There are many levels to the nursing practice, roles, and knowledge. Specialty nursing practice and advanced practice nursing are practices that are similar but very different in certain aspects. Even though both practices involve direct patient care, their roles in healthcare differ. To begin with, specialty nursing involves expanding knowledge in a specialized area, such as trauma nursing (Hamric, Hanson, Tracy, & O’Grady, 2014). Nurses who specialize in a particular area have extensive knowledge and experience in their given area of practice. On the other hand, advanced practice nursing not only involves specialization, but it also entails educational advancement. Advanced practice nurses must receive formal graduate level education while specialty nurses receive on-the-job training or hospital-based training courses (Hamric, Hanson, Tracy, & O’Grady, 2014). Because advanced practice nurses receive formal education, their level of knowledge is greater than that of a specialty nurse because their education covers more information and includes that of various specialties.
The scope of practice of an advanced practice nurse and a specialty nurse also differs greatly. While both practices provide care to patients, advanced practice nurses are able to provide a broadened scope of practice while specialty nurses are focus on a specific area. The scope of practice from advanced practice nurses is standardized and allow for practice to be utilized to its fullest potential regarding education, training, and certification (Scope of Practice, 2016). For example, an advanced practice nurse is licensed to treat patients with various conditions, such as heart failure or diabetes, while specialty nurses work in a specific area, such as trauma or wound care. The population focus of specialty nurses is narrow compared to that of advanced practice nurses; however, advanced practice nurses may also be specialized in a specific population such as family and individuals across the lifespan, adult-gerontology, pediatrics, neonatal, women’s health and gender related, and psychological and mental health (Hamric, Hanson, Tracy, & O’Grady, 2014). Also, advanced practice nurses not only have more education, but they are able to diagnose, manage, and treat patients using evidence-based practices while providing leadership and ethical decision making characteristics as opposed to specialty nurses (Hamric, Hanson, Tracy, & O’Grady, 2014).
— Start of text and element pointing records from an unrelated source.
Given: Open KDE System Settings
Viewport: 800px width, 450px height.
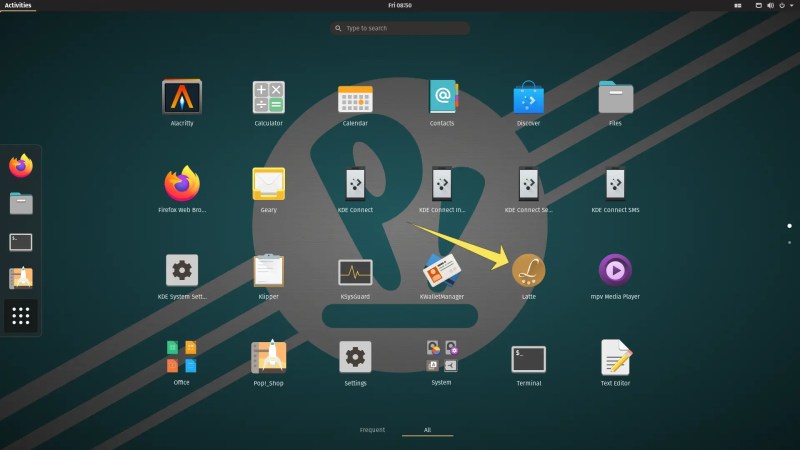Looking at the screenshot, I should 181,270.
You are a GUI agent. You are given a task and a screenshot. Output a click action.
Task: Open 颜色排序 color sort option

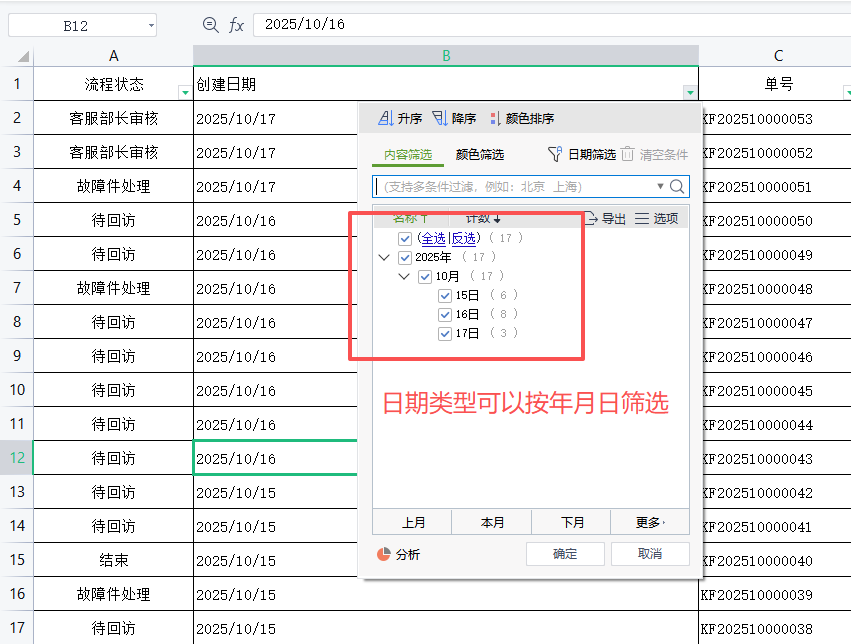pos(495,119)
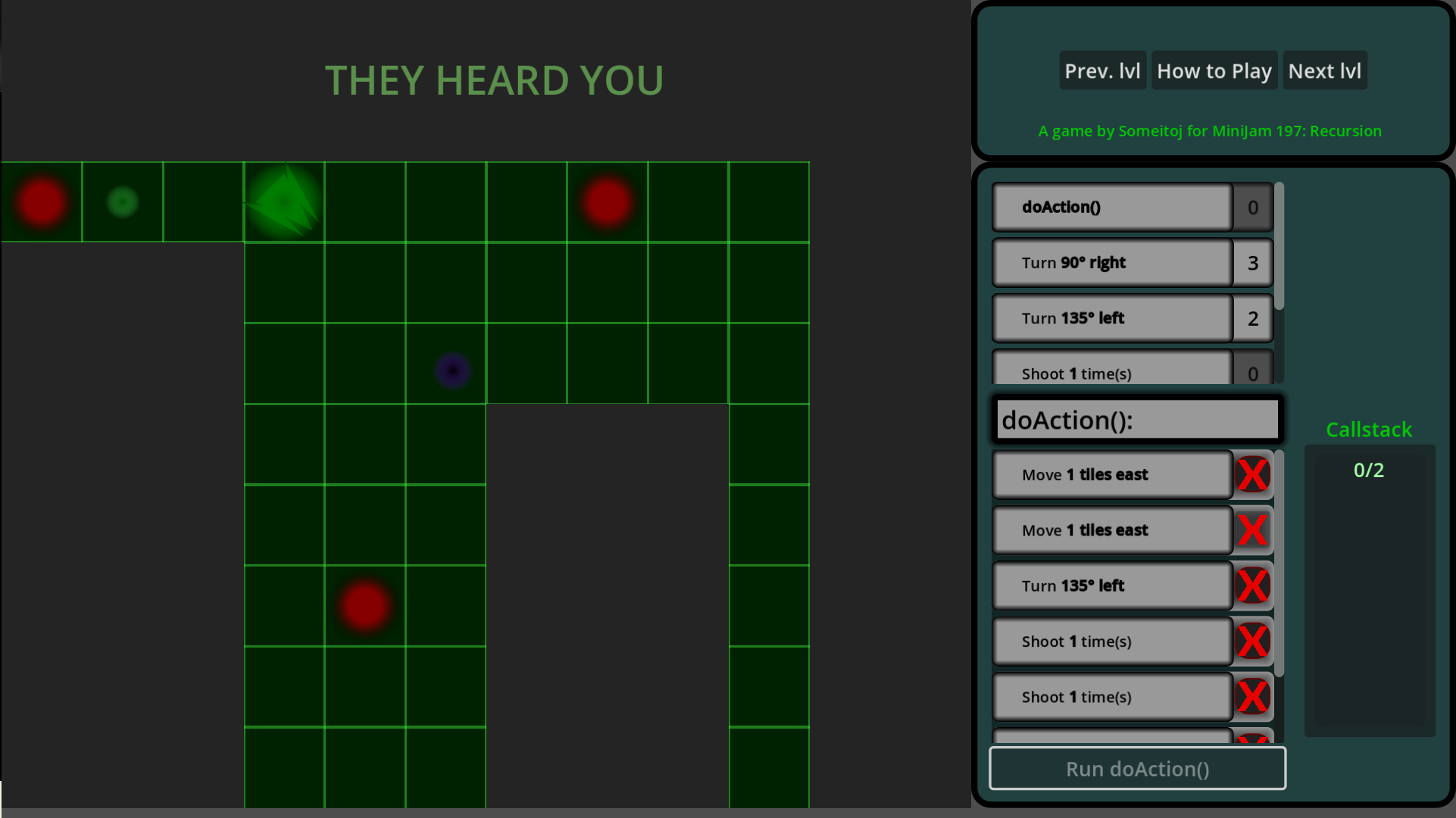Go to Prev. lvl
The width and height of the screenshot is (1456, 818).
(1101, 70)
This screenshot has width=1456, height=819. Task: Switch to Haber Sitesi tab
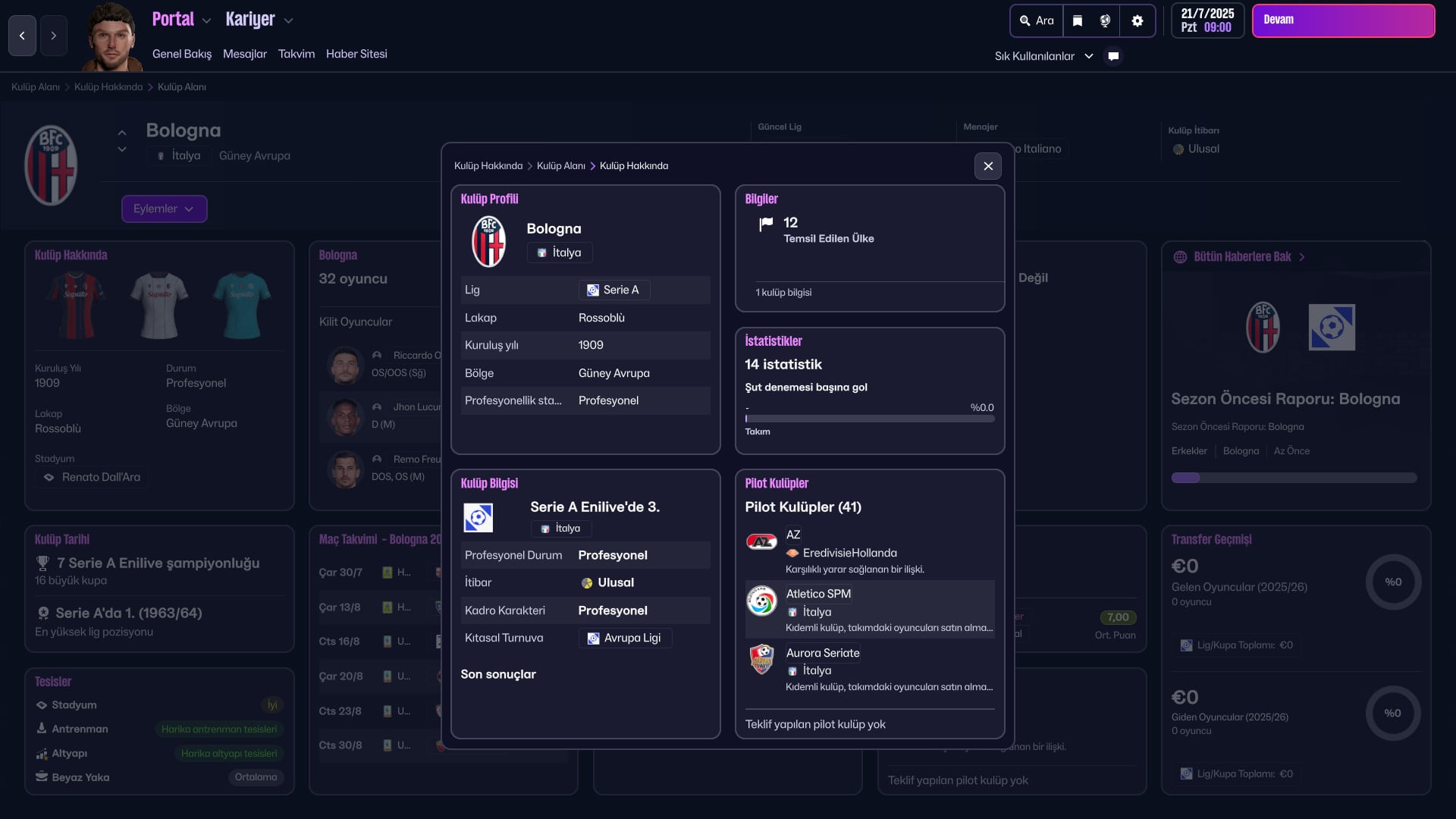tap(356, 54)
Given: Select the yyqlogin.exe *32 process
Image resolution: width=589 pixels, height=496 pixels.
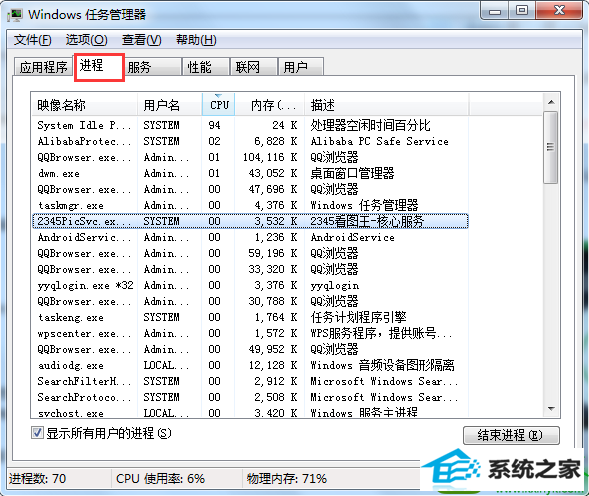Looking at the screenshot, I should point(250,285).
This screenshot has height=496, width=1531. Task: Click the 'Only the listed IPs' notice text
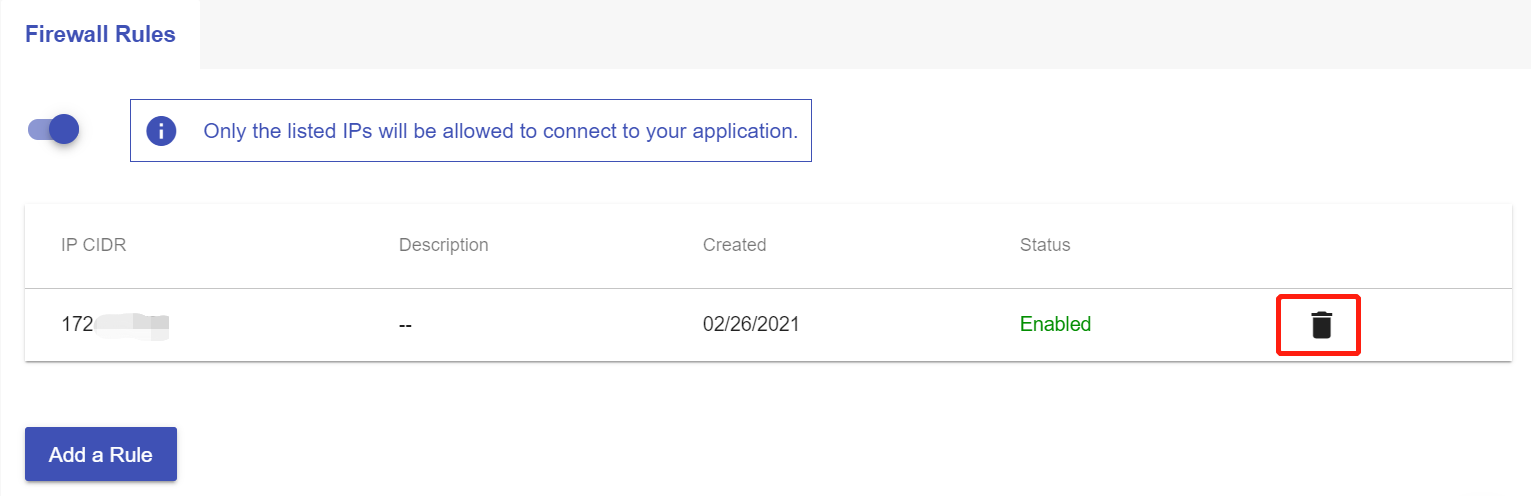point(500,131)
Lastly, credentialing and regulation go hand-in-hand when providing licensure to advanced practice nurses. According to the framers of the Consensus Model for APRN regulation, licensing was based on level of role and population focus (Hamric, Hanson, Tracy, & O’Grady, 2014). The level of role includes certified nurse midwife, clinical nurse specialist, certified registered nurse anesthetists, and certified nurse practitioner, and the population focus includes family and individuals across the lifespan, adult-gerontology, pediatrics, neonatal, women’s health and gender related, and psychological and mental health (Hamric, Hanson, Tracy, & O’Grady, 2014). Even though advanced practice nurses receive formal graduate education, which must be from a program accredited by the American Board of Nursing Specialties or the National Commission for Certification Agencies, they must complete clinical hours, as well as successfully pass an assessment of professional knowledge in their population focus (National Certification Expectations for Entry-Level NPs, n.d.). On the other hand, specialty nurse receives their licensure by completing courses and passing exams focused on their specialty.